2007-05-29

reCAPTCHAの可能性

CMUの始めたreCAPTCHAには、ユーザにちょっとしたサービスを提供してその見返りにちょっとしたボランティア的仕事をしてもらおうという、Google Image Labelerと同じような思想が入っている。

ユーザにとっては単なるキャプチャサービスで、サイト運営者は無料でその機能を利用できる。ところが、提示される2単語のうち一方は、デジタイズしたい本をスキャンして切り出した未知の単語で、ユーザは知らないうちに人力OCRさせられてしまうわけである。

なので、キャプチャとしては、もう一方の既知の単語の方だけが有効で、そちらがちゃんと入力できていれば、未知の方は適当に嘘を入れても認証が成功してしまう。ただし、どちらが既知でどちらが未知かはランダムに提示されるので、50%の確率で認証失敗してしまうリスクをおかしてわざと嘘を入れる可能性は非常に小さいと考えられ、同じ単語を何人かに入力してもらってそれが一致しているなら、その結果は高い確率で信用できると言える。

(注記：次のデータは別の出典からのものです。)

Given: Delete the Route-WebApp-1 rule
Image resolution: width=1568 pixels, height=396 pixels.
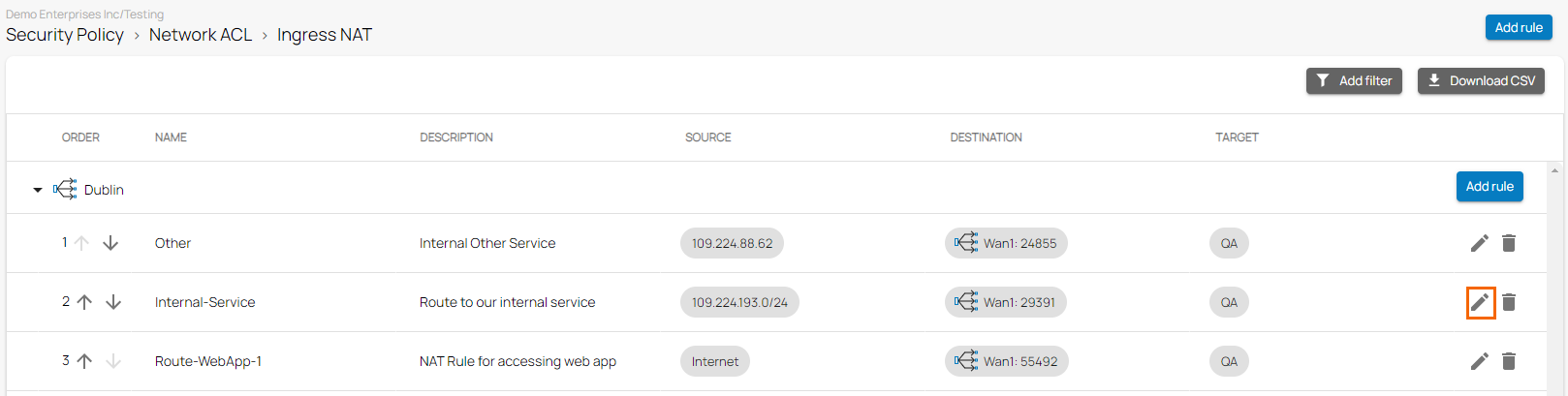Looking at the screenshot, I should pyautogui.click(x=1509, y=361).
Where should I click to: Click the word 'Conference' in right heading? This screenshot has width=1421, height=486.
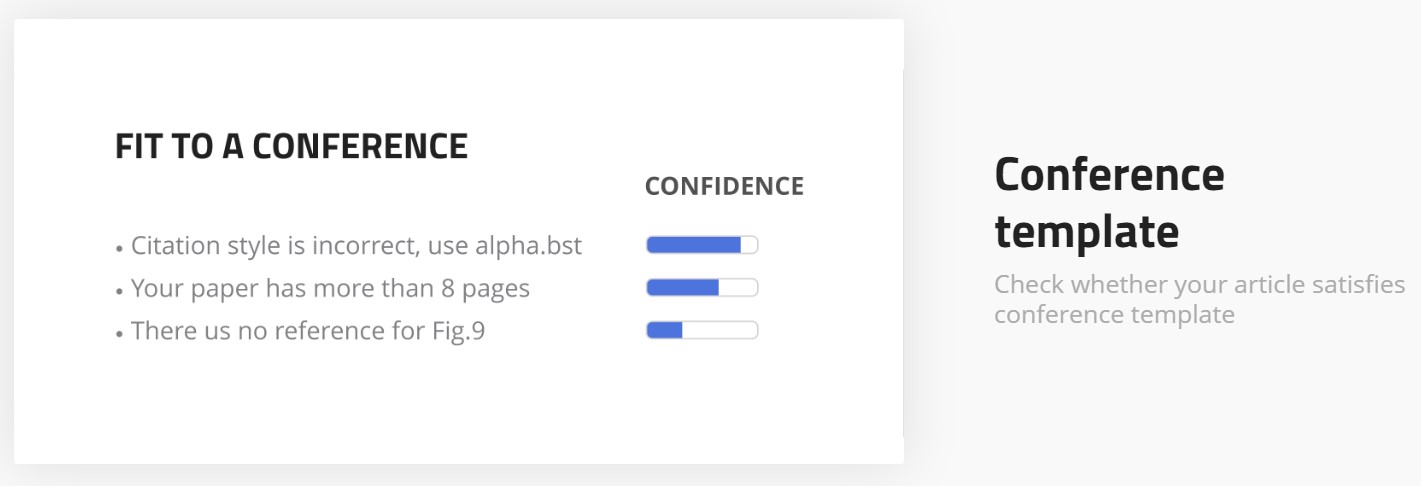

現在のreCAPTCHAで、もうちょっとだけチューニングされるといいのは、非ネイティブにも読める程度のノイズにおさえてほしいという点である。もともとスキャンしたノイズ込みの画像を波打たせ、さらにまぎらわしい位置に波線まで入ってしまっている。下のような画像を提示されても、英単語を知らないユーザにはcとeとoの区別がつかないと思う。

もっとも、日本語のOCRをしたいとして同じようなサービスを使うことにすると、日本語ネイティブにしか解けないキャプチャになるのは明らかで、ある程度はしかたないのだろうか。サイト運営者にノイズレベルや言語やなんやかやが調整できるようになっていると尚いいのかもしれない。

ところでこのような人力提供のアイデアは、何か人海戦術を使わないといけない他の種類の作業にも応用できそうだ。今は思いつかないけど。